### Collected data
┄┄┄┄┄┄┄┄┄┄

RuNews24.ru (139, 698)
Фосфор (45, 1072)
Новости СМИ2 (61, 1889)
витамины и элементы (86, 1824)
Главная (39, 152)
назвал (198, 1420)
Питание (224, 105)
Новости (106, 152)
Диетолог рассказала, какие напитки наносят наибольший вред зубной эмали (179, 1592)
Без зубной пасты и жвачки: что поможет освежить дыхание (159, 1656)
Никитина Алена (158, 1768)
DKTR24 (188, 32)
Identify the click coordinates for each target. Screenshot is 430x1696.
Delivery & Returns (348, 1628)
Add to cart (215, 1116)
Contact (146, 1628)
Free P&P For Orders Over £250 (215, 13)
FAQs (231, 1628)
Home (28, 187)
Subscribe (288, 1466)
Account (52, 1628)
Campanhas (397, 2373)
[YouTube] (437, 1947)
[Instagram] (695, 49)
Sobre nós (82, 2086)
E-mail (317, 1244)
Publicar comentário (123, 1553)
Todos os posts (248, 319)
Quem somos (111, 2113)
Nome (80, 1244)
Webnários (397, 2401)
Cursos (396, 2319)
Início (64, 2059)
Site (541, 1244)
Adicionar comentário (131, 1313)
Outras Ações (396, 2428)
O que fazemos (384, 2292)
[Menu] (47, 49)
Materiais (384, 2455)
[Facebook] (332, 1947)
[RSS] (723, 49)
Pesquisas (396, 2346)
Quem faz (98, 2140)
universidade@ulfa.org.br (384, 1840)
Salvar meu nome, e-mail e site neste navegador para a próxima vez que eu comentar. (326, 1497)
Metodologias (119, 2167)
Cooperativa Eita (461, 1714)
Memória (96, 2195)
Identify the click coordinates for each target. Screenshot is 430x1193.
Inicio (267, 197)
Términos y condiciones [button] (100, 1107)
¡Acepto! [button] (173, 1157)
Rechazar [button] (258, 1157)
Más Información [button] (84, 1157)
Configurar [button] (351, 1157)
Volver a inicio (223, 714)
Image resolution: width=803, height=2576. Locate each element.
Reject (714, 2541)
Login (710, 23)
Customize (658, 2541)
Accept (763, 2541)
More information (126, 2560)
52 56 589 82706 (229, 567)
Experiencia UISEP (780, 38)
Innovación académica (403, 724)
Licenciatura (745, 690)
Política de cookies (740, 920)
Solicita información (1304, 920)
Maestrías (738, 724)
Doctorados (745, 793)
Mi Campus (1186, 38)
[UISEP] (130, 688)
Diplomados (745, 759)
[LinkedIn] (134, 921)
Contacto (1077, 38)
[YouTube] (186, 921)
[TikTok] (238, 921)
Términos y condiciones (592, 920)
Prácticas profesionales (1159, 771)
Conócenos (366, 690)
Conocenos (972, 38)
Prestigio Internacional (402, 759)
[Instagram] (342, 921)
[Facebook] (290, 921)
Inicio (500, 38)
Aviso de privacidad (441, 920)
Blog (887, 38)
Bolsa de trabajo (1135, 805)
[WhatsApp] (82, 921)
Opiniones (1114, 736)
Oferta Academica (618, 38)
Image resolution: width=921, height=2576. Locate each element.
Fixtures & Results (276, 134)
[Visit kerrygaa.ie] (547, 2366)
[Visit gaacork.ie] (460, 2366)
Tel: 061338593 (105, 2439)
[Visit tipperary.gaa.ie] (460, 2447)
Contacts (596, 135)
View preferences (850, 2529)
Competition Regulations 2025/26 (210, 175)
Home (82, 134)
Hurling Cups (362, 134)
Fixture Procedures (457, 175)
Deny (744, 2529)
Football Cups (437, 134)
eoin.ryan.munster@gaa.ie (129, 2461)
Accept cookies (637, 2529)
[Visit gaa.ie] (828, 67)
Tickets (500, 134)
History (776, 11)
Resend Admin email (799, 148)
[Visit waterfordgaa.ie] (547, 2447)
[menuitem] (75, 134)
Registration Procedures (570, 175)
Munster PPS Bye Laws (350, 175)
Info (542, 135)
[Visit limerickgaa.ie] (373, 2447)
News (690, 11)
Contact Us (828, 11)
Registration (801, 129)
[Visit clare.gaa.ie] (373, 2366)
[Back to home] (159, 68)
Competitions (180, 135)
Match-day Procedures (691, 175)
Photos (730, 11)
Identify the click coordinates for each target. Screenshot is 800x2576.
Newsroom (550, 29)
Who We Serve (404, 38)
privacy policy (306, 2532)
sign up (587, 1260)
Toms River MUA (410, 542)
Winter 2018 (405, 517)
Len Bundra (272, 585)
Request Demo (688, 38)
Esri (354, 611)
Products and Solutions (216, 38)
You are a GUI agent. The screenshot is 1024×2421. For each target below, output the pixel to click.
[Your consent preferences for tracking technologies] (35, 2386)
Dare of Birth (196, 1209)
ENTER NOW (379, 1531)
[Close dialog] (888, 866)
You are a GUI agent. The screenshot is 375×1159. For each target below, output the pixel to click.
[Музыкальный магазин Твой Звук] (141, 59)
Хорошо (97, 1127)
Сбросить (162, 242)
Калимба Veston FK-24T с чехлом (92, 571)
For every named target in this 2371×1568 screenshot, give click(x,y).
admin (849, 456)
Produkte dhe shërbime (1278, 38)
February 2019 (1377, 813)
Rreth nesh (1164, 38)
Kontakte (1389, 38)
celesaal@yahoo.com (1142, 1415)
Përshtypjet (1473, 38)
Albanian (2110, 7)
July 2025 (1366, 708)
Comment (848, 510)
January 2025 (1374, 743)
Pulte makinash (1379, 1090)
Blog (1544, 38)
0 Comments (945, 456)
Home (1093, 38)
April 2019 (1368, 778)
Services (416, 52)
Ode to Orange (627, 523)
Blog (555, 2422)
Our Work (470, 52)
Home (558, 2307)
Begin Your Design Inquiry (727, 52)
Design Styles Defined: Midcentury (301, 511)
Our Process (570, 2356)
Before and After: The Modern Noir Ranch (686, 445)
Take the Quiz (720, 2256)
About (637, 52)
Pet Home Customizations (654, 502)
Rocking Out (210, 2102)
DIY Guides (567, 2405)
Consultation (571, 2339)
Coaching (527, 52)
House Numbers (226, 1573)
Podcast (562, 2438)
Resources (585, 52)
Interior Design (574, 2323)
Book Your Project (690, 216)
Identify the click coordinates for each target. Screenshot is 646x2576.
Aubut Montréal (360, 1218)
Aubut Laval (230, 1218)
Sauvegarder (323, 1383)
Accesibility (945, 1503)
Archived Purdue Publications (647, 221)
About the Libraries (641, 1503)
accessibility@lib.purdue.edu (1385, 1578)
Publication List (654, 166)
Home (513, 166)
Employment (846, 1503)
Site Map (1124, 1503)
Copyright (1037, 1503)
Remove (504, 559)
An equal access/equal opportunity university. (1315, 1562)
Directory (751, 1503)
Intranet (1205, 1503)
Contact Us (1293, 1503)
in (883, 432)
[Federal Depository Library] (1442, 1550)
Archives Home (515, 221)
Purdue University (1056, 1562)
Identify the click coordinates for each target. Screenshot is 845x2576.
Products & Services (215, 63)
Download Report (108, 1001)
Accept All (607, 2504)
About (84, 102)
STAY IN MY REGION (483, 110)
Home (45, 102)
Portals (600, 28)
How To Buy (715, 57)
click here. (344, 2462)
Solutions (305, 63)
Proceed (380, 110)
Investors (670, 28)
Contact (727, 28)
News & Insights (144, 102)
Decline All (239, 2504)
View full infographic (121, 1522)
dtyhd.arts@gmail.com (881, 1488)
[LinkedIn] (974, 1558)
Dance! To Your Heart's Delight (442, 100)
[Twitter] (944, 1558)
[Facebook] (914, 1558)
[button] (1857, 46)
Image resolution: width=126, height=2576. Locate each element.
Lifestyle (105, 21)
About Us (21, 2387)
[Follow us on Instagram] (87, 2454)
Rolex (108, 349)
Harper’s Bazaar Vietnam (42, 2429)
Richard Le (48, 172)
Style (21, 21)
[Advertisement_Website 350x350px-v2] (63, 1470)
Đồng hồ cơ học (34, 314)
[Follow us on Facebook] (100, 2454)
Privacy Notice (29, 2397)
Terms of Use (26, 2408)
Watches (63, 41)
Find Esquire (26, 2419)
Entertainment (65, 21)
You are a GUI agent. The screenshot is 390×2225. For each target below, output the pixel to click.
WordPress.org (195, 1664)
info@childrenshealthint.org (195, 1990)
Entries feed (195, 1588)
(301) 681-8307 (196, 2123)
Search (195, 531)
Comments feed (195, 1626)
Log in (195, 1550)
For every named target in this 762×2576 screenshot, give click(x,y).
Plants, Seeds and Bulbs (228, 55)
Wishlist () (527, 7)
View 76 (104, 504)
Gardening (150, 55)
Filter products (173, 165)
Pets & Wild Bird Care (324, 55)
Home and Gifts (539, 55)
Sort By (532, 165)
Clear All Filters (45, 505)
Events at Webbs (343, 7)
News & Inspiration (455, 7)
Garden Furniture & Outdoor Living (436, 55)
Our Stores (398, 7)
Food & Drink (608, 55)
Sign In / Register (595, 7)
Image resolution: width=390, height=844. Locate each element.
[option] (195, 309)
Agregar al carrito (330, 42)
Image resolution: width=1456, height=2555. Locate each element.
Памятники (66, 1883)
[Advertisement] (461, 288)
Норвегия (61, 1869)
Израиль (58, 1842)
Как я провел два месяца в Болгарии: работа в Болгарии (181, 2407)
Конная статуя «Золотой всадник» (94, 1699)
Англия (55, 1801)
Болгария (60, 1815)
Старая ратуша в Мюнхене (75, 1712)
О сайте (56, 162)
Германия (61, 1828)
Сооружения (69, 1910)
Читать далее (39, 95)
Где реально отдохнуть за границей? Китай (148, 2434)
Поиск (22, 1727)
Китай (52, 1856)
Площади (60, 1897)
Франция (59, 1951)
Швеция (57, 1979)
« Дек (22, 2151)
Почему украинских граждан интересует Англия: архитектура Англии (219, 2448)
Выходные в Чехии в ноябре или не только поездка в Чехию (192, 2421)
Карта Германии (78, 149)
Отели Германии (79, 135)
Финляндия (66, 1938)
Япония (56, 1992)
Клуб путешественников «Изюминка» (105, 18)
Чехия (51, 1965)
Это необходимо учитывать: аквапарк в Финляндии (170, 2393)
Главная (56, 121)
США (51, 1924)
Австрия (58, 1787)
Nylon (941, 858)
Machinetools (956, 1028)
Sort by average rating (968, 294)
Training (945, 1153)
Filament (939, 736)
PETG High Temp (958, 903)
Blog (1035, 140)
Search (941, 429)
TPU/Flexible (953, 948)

┄┄┄┄┄┄┄┄┄┄

### What this task involves
Each line from the start of the records through the line holding "Диетолог рассказала, какие" must be returned exactly; nothing else belongs in the answer.

### Reply
RuNews24.ru (139, 698)
Фосфор (45, 1072)
Новости СМИ2 (61, 1889)
витамины и элементы (86, 1824)
Главная (39, 152)
назвал (198, 1420)
Питание (224, 105)
Новости (106, 152)
Диетолог рассказала, какие напитки наносят наибольший вред зубной эмали (179, 1592)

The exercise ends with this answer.